Features

Deregulation dims after power crisis

By Jennifer Coleman Associated Press Writer
Thursday September 20, 2001

SACRAMENTO — When California’s Public Utilities Commission votes Thursday, it could strip away most of the state’s deregulated energy market created in 1996. 

Replacing it most likely will be a system dominated by the governor, a new public power authority and three troubled utility companies. Other states once contemplating deregulation are backing away from the experiment that was supposed to revolutionize the energy industry. 

The PUC vote Thursday could wipe out the last vestige of deregulation — direct access, the ability of consumers to choose their electricity provider. 

Without direct access, customers will lose their ability to bypass their utility and buy power from retailers, such as Green Mountain Energy or Enron Corp. About 200,000 customers had switched utilities by September. 

Touted at its creation as a way to stimulate competition and lower electric rates, deregulation foundered after a year of price spikes, a utility bankruptcy and energy shortages that led to rolling blackouts. 

Today, California’s government is deeper into the power business than ever before and electricity deregulation is dead, said Public Utilities Commissioner Carl Wood. 

“There’s no way in the world deregulation would ever get an affirmative vote from the people or its representatives,” Wood said. 

If it acts as expected, the PUC vote will continue a trend that started in January, when the California Department of Water Resources started buying a third of the power needed by customers of the state’s three largest private utilities — Southern California Edison, Pacific Gas and Electric Co., and San Diego Gas & Electric Co. 

All three companies faced bankruptcy because the deregulation law wouldn’t allow them to pass on higher wholesale energy costs to customers. 

From there, the state’s foray into the power business deepened, including: 

— Spending almost $9 billion in state money on power and signing at least $43 billion worth of long-term contracts that last until 2021. 

— Committing $850 million for conservation programs and $30 million in incentives for speeding power plant production. 

— Creating the state’s first public power authority, the California Consumer Power and Conservation Financing Authority, which can float $5 billion to build, buy or lease power plants. 

By creating the Power Authority, consumer advocates said, the state has traded its deregulated system for a government-run network that encourages renewable energy and stable rates. It, unlike investor-owned utilities, also doesn’t have to answer to Wall Street. 

Instead of bringing the benefits of the free market, consumer activist Harvey Rosenfield said, deregulation “brought us higher prices and the creation of a government agency to protect the people.” 

The state’s move toward long-term contracts included an order that the PUC restrict direct access so the state wouldn’t be stuck with a shrinking pool of people to pay for the energy it ordered. 

By restricting direct access, the PUC may also discourage energy retailers from ever returning to the California market, said Rick Counihan, Green Mountain Energy’s general manager. Instead, Green Mountain will “relocate to other states that are more friendly.” 

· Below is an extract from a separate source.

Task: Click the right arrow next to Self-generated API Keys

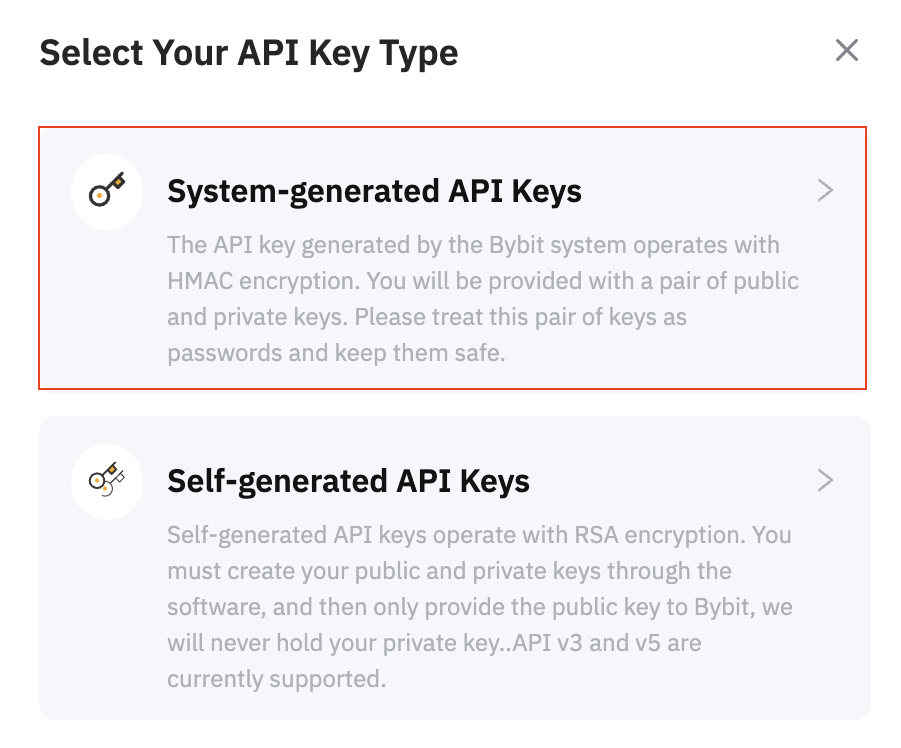Action: click(825, 480)
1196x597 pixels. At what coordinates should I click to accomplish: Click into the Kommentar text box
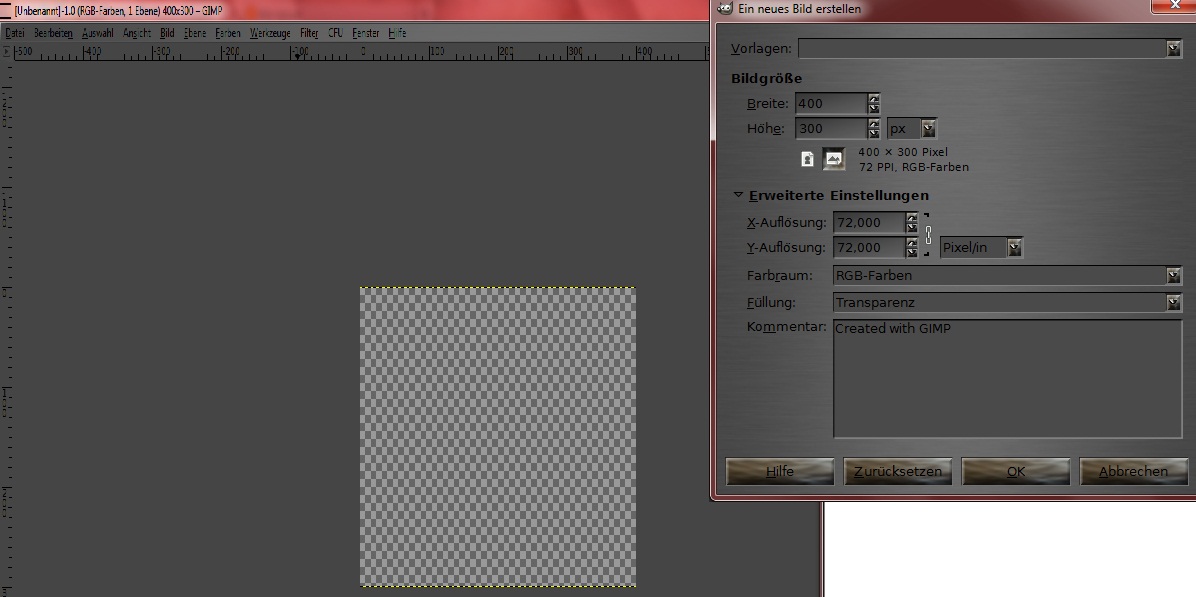point(1007,378)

While the state has a larger role in the energy market, government’s role is tapering off, said S. David Freeman, director of the new Power Authority. 

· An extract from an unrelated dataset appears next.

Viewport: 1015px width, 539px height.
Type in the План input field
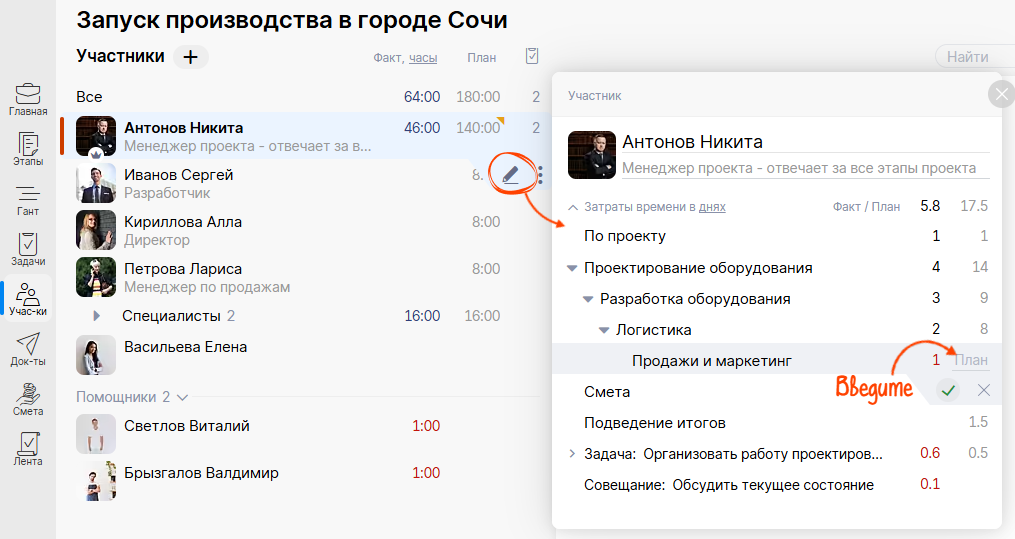click(x=970, y=361)
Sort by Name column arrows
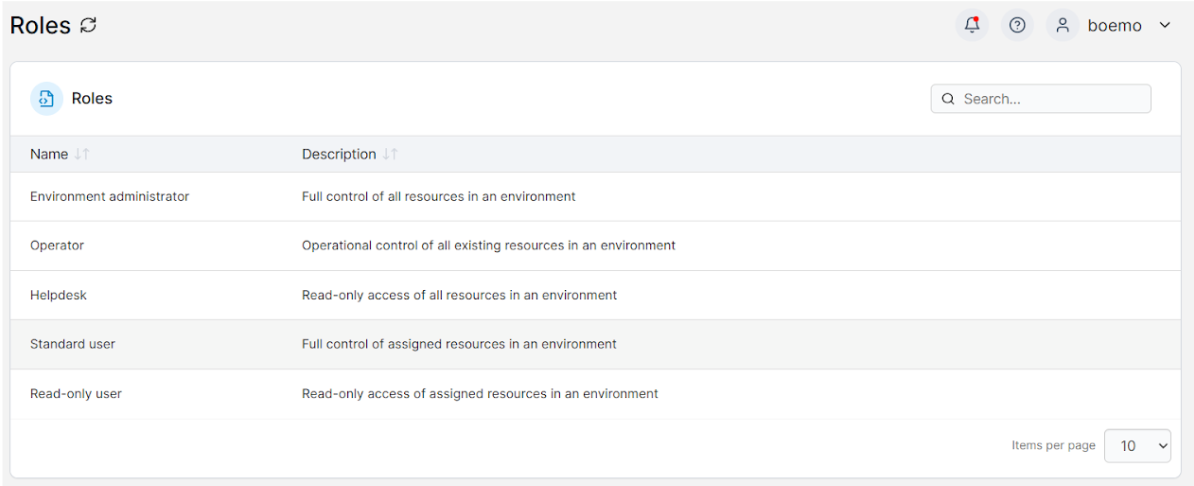Viewport: 1194px width, 486px height. [82, 154]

Just because the authority can build or buy power plants doesn’t mean the state is more involved, Freeman said. “The U.S. government has a petroleum reserve, but no one says they’re in the oil business.” 

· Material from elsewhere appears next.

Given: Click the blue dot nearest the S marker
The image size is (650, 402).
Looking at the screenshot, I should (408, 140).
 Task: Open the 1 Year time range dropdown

PUC Commissioner Richard Bilas disagreed, saying the authority is “even more extreme than what we had before restructuring began.” 

The authority and other parts of the state’s role comes from lawmakers reacting piecemeal to a series of crises, said Assemblyman Bill Leonard, a Republican involved in creating the 1996 plan. 

“It’s hard to know which way it’s going,” Leonard said. “The governor isn’t giving us a vision that he wants the Power Authority to be around forever. The Power Authority could take off and David Freeman would have an empire as big as the Tennessee Valley.” 

Freeman disagreed, saying the Power Authority will give “private enterprise another shot at doing the job in a way that’s fair to the customer.” 

Other states considering deregulation, Freeman said, have looked at California’s experience and reconsidered. “Some states might decide they’re OK the way they are.” 

Nevada and Oklahoma lawmakers delayed plans to deregulate their states’ electricity market, citing California’s troubles. Iowa, Minnesota and Wisconsin have slowed their deregulation plans.